▶ [Exercise objective] Using the material below, tally each line with the string "screenshot" and report only the total.

▶ [Data]
Content starts
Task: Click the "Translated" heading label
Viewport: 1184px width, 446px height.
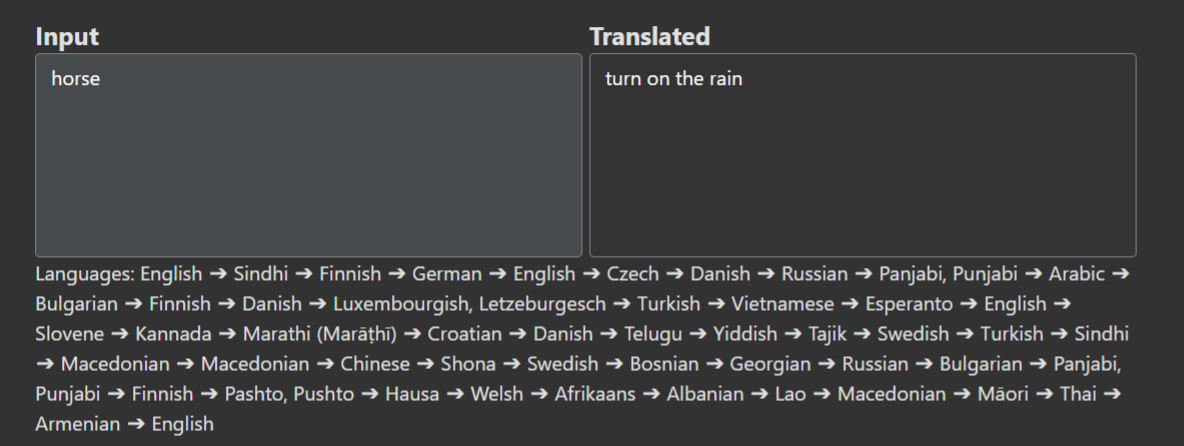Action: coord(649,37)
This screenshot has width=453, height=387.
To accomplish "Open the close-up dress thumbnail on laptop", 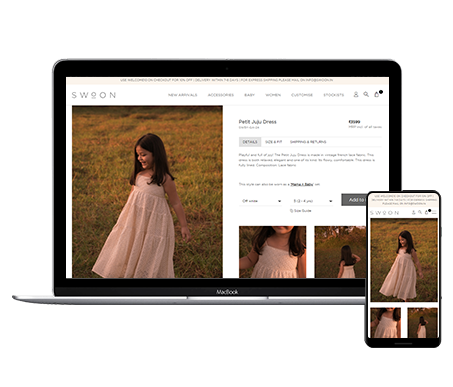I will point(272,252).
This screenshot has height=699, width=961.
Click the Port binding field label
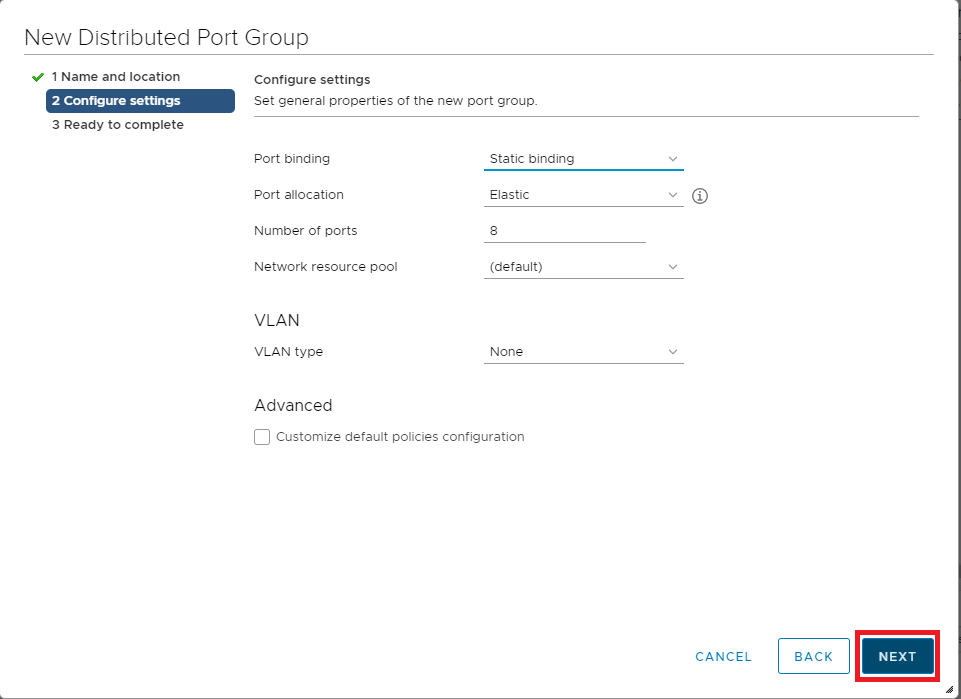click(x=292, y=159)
Content ends
▶ [Answer] 2